→ Problem set:
a. Answer these questions from the commentary on the polonium poisoning:
(i) What did the Russian Prosecutor-General announce his office would stonewall?
(ii) In which country does the commentary say the army is tied down in a civil war?
(iii) Which newspaper ran the op-ed mentioned in the footnote, and who wrote it?
b. In the commentary on the polonium poisoning, rewrite everything from "The Russian Prosecutor-General’s" down to "let’s not forget.", substituting "governing clique" for "ruling clique".
c. Extend the commentary on the polonium poisoning, picking up after its final sentence.

→ Source passage:
┄┄┄┄┄┄┄┄┄┄
The Russian Prosecutor-General’s announcement that his office would stonewall the British investigation into the polonium poisoning of an ex-KGB agent in London is a one-fingered salute to the civilized world. He’s as much as saying “Yes, we poisoned him. What are you going to do about it?”
Well, what are we going to do about it? Thanks to our current ruling clique, we have our army tied down in a civil war in Iraq, and badly need Russian help (which of course we’re not going to get) in dealing with Iran and North Korea. But let’s not forget.
And let’s not forget the Enabler-in-Chief:
Footnote The Wall Street Journal ran a strongly worded op-ed by David Satter of the Hoover Institution, arguing that if Russia had murdered a British subject on the streets of Britain’s capital, “we [i.e., the West] have no choice but to react” unless we’re willing “to give the Putin regime carte blanche to dispose of its enemies on our soil.”
Just so.
┄┄┄┄┄┄┄┄┄┄
→ Recorded data:
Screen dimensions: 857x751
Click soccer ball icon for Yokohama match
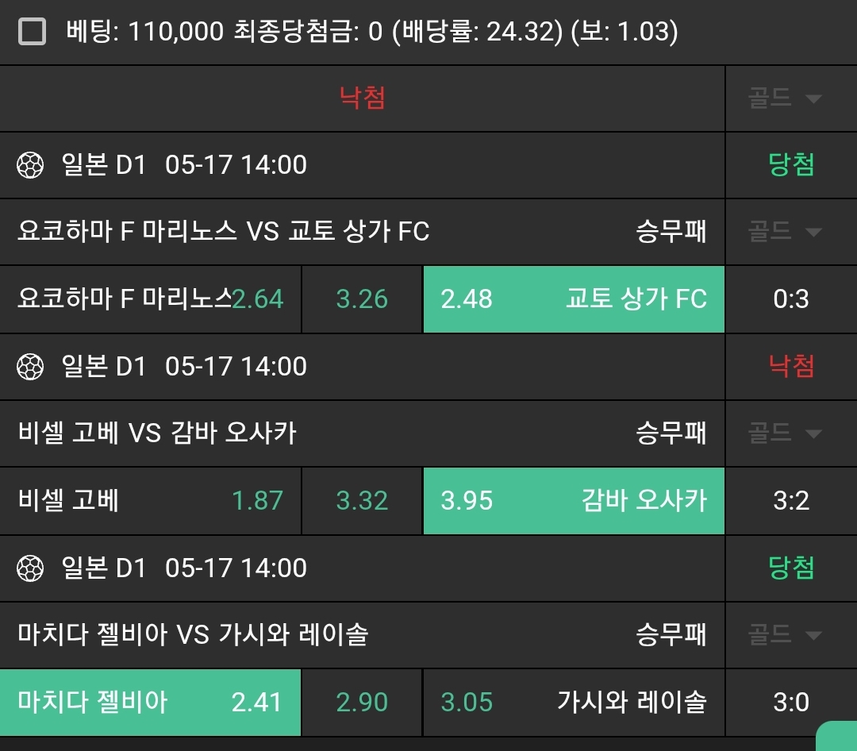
┄┄┄┄┄┄┄┄┄┄
→ Answers for the exercise:
a.
(i) The British investigation into the polonium poisoning of an ex-KGB agent in London.
(ii) Iraq.
(iii) The Wall Street Journal; David Satter of the Hoover Institution.

b.
The Russian Prosecutor-General’s announcement that his office would stonewall the British investigation into the polonium poisoning of an ex-KGB agent in London is a one-fingered salute to the civilized world. He’s as much as saying “Yes, we poisoned him. What are you going to do about it?”
Well, what are we going to do about it? Thanks to our current governing clique, we have our army tied down in a civil war in Iraq, and badly need Russian help (which of course we’re not going to get) in dealing with Iran and North Korea. But let’s not forget.

c.
[Oddly enough, neither the editors of the WSJ nor the leadership of the Hoover Institution seemed to think that the murder of an American citizen on the streets of our capital (Ronni Moffitt, murdered by order of Augusto Pinochet) called for anything but continued support for Pinochet’s reign of terror. I guess all political murders aren’t created equal. Still, I’ll take what I can get.]
(The National Security Archive has some truly disgusting details. Michael Contreras, the head of the DINA (the Chilean KGB), which carried out the Moffitt hit, was, and remained, on the CIA payroll.)
Manuel Contreras (not to be confused with Michael Townley, a US citizen still in the witness protection program who actually placed the bomb in Letelier's car) was eventually indicted by a grand jury convened by the US Attorney for DC, but Pinochet refused to have him extradited and promoted him to general. He later did seven years in jail for this crime and is currently in jail for other crimes related to the Pinochet era.
Don't take this as a defense of the Putin government, since I have no love for them at all. But, Russia doesn't extradite _any_ people to be tried abroad (I think it's against Russian law in most cases) and is, as the article notes, annoyed that the UK gave asylum to Berezovsky. (Hard to know what to say about that since, 1) Berezovsky would surely not get a fair trial in Russia. 2) In this way he's no different from anyone else there, 3) He's bragged about helping start the 2nd chechan war to help bring Putin to power and so deserves anything he gets.)
Seems to me that this calls for some proportionate response.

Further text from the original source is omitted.